* Begin Data to use *

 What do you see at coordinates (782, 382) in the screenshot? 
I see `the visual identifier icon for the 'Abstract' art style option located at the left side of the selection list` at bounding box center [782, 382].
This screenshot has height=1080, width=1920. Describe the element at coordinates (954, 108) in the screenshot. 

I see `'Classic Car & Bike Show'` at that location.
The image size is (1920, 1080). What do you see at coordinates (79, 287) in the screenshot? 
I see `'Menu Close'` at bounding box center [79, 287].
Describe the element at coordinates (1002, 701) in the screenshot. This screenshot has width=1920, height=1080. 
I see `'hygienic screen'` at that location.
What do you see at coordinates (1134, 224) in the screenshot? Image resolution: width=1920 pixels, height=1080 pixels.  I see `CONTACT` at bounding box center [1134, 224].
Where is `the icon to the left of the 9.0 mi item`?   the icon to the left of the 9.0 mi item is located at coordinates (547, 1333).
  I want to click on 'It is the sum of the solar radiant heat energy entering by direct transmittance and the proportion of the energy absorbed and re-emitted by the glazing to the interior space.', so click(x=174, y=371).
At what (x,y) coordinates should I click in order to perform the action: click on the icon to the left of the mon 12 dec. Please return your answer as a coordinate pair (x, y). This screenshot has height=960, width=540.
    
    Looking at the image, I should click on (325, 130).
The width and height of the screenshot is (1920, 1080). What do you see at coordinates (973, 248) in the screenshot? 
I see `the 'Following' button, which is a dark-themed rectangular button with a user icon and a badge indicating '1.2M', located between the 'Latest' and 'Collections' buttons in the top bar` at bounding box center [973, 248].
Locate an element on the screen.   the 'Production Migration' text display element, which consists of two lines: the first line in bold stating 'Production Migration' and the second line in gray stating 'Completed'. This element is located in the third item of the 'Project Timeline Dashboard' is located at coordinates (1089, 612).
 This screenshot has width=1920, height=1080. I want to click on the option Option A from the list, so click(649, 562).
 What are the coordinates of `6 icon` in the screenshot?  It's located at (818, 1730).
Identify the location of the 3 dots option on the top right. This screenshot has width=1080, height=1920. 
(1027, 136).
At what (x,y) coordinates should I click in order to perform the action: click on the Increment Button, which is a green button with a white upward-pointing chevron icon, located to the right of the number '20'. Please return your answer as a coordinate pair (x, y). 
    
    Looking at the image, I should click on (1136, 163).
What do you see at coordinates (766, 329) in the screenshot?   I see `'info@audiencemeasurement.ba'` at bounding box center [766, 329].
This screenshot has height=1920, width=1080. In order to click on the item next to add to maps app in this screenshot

* End Data to use *

Required task
Reproduce all of the material above word for word.

Solution to the problem
 What do you see at coordinates (782, 382) in the screenshot? 
I see `the visual identifier icon for the 'Abstract' art style option located at the left side of the selection list` at bounding box center [782, 382].
This screenshot has height=1080, width=1920. Describe the element at coordinates (954, 108) in the screenshot. 

I see `'Classic Car & Bike Show'` at that location.
The image size is (1920, 1080). What do you see at coordinates (79, 287) in the screenshot? 
I see `'Menu Close'` at bounding box center [79, 287].
Describe the element at coordinates (1002, 701) in the screenshot. This screenshot has width=1920, height=1080. 
I see `'hygienic screen'` at that location.
What do you see at coordinates (1134, 224) in the screenshot? Image resolution: width=1920 pixels, height=1080 pixels.  I see `CONTACT` at bounding box center [1134, 224].
Where is `the icon to the left of the 9.0 mi item`?   the icon to the left of the 9.0 mi item is located at coordinates (547, 1333).
  I want to click on 'It is the sum of the solar radiant heat energy entering by direct transmittance and the proportion of the energy absorbed and re-emitted by the glazing to the interior space.', so click(x=174, y=371).
At what (x,y) coordinates should I click in order to perform the action: click on the icon to the left of the mon 12 dec. Please return your answer as a coordinate pair (x, y). This screenshot has height=960, width=540.
    
    Looking at the image, I should click on (325, 130).
The width and height of the screenshot is (1920, 1080). What do you see at coordinates (973, 248) in the screenshot? 
I see `the 'Following' button, which is a dark-themed rectangular button with a user icon and a badge indicating '1.2M', located between the 'Latest' and 'Collections' buttons in the top bar` at bounding box center [973, 248].
Locate an element on the screen.   the 'Production Migration' text display element, which consists of two lines: the first line in bold stating 'Production Migration' and the second line in gray stating 'Completed'. This element is located in the third item of the 'Project Timeline Dashboard' is located at coordinates (1089, 612).
 This screenshot has width=1920, height=1080. I want to click on the option Option A from the list, so click(649, 562).
 What are the coordinates of `6 icon` in the screenshot?  It's located at (818, 1730).
Identify the location of the 3 dots option on the top right. This screenshot has width=1080, height=1920. 
(1027, 136).
At what (x,y) coordinates should I click in order to perform the action: click on the Increment Button, which is a green button with a white upward-pointing chevron icon, located to the right of the number '20'. Please return your answer as a coordinate pair (x, y). 
    
    Looking at the image, I should click on (1136, 163).
What do you see at coordinates (766, 329) in the screenshot?   I see `'info@audiencemeasurement.ba'` at bounding box center [766, 329].
This screenshot has height=1920, width=1080. In order to click on the item next to add to maps app in this screenshot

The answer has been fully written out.